- _What you need to do_
Write out again only the lines that run from the start of the entries to the line containing "Given: Accept the", both included.
(Beginning of Source data)
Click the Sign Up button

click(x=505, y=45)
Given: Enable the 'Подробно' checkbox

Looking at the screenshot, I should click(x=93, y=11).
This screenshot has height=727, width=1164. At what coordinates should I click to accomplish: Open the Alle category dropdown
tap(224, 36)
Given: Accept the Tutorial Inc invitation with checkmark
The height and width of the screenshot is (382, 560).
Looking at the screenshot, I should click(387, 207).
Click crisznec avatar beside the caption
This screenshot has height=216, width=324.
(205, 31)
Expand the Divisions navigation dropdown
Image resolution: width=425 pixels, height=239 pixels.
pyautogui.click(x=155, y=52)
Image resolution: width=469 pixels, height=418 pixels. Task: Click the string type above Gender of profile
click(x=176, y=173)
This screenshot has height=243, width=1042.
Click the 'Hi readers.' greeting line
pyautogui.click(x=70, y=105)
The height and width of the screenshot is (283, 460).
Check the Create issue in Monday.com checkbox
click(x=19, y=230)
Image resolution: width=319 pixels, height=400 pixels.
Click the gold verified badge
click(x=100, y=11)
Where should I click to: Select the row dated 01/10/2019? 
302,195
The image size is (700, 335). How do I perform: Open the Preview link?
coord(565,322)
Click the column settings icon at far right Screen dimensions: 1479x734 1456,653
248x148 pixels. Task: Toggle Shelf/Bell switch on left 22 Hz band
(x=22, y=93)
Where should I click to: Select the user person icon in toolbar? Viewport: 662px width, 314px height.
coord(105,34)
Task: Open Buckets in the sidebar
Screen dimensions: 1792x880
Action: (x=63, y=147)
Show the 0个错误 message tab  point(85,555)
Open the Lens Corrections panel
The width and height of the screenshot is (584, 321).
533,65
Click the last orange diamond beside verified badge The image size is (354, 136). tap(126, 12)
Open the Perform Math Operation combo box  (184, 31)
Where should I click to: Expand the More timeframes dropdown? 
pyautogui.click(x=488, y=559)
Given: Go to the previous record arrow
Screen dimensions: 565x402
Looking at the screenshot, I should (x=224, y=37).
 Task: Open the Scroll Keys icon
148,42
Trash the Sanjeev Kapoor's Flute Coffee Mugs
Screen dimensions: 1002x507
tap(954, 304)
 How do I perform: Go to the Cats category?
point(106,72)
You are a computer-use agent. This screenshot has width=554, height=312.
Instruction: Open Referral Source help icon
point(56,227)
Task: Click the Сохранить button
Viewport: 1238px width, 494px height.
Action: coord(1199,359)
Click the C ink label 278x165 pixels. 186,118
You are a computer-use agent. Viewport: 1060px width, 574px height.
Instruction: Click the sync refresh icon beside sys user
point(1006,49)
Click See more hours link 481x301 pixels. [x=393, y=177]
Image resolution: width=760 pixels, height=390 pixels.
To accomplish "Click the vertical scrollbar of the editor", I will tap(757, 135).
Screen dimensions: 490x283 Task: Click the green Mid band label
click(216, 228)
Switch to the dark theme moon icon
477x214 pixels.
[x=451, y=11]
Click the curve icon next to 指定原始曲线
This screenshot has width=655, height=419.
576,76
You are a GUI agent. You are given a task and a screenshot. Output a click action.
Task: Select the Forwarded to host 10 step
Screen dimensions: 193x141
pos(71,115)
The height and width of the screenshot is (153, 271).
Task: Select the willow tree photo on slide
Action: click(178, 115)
(End of Source data)
- _Solution_
Click the Sign Up button

click(x=505, y=45)
Given: Enable the 'Подробно' checkbox

Looking at the screenshot, I should click(x=93, y=11).
This screenshot has height=727, width=1164. At what coordinates should I click to accomplish: Open the Alle category dropdown
tap(224, 36)
Given: Accept the Tutorial Inc invitation with checkmark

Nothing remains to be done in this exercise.